How to determine $f(x)$ and $g(x) $for area between curves?

Question

So if I'm trying to figure out the area between two curves, I understand that the formula is: $$\int f(x)-g(x) \mathsf dx.$$

But without them telling me which is $f(x)$ and $g(x)$, how do I tell which function is being subtracted and which is being subtracted from?

For example I have the equations: $$x=2y^2$$ and $$x=4+y^2$$ In this case my textbooks shows that the second equation is $g(x)$ and the first is $f(x)$, but why?

Answer 1

An area should be a positive real number (or maybe $+\infty$). $\int f(x) - g(x) \mathrm{d}x$ denotes (a set of) antiderivatives. To fix that you need to do apply two modifications to you formula:

1. You need a start and an end point, let‘s call them $a$ and $b$. To qualify as these points they should fulfill $-\infty \le a \le b \le +\infty$.
2. You need to use the absolute value of the difference. This answers your question “how do I tell which function is being subtracted and which is being subtracted from“: $|f-g| = |g-f|$.

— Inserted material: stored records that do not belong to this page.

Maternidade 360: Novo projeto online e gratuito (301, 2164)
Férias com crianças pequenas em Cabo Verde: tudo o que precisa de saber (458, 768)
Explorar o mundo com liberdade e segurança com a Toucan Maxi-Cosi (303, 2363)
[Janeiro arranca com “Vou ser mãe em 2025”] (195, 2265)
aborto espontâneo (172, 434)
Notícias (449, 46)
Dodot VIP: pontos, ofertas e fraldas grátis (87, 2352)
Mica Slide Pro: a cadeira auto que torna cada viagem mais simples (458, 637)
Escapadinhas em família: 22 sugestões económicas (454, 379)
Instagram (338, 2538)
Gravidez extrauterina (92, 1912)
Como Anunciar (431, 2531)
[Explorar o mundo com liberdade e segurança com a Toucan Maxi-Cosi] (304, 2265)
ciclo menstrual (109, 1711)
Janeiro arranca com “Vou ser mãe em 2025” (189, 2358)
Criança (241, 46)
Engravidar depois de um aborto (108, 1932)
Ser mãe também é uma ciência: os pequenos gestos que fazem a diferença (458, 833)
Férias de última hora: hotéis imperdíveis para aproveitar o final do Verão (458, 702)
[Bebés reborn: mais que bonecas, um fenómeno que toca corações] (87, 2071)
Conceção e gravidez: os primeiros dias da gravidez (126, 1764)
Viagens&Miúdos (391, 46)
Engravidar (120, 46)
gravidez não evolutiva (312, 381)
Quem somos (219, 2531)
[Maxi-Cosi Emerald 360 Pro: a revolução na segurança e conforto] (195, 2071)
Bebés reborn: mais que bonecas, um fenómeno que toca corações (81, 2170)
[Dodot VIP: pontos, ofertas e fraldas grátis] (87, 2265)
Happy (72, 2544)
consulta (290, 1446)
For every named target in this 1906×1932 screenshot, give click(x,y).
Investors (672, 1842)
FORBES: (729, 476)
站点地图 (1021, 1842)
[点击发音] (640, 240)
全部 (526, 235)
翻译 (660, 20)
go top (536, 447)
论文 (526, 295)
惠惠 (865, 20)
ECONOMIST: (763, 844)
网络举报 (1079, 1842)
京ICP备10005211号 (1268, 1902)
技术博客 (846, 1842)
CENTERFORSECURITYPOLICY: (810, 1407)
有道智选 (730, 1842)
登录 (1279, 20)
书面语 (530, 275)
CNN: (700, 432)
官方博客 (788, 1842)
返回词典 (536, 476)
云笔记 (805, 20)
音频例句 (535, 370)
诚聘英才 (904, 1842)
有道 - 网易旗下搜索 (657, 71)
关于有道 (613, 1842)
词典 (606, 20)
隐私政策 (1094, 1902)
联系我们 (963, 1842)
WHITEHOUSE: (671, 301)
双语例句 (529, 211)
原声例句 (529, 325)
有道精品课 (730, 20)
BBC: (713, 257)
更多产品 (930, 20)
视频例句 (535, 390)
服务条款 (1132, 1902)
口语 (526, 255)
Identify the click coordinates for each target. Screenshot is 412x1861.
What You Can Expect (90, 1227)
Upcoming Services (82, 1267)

So the formula for the area between two curves from point $a$ to $b$ becomes

$$A = \int_a^b |f(x)-g(x)| \mathrm{d}x.$$

At last some notes:

1. $A = \infty$ is a possible result – and worse: The integral does not exist for all functions $f, g$. (You should require integrability of some kind here.)
2. It seems to be common notation to denote “area between two points” as “area between most left and most right intersection of the functions.”
3. To actually calculate the area, you may find the absolute value annoying. You (probably) can tell me an antidervative of $x^2-5x+3$, but what‘s an antidervative of $|x^2-5x+3|$? One way to get around this is to calculate intersection points of the functions, splitting $[a,b]$ into smaller intervals where one function is larger (or equal) than the other one. (Other answers focus just on this point, and while the information could be enough for you to solve exercises of this type, it might be a good idea to know why you do this.)

Answer 2

It essentially depends if $f\le g$ or $g\le f$ in your integration interval.

Answer 3

You first have to solve $f(x)=g(x)$ and there will be two solutions. Between those two values of $x$ figure out which function is greater.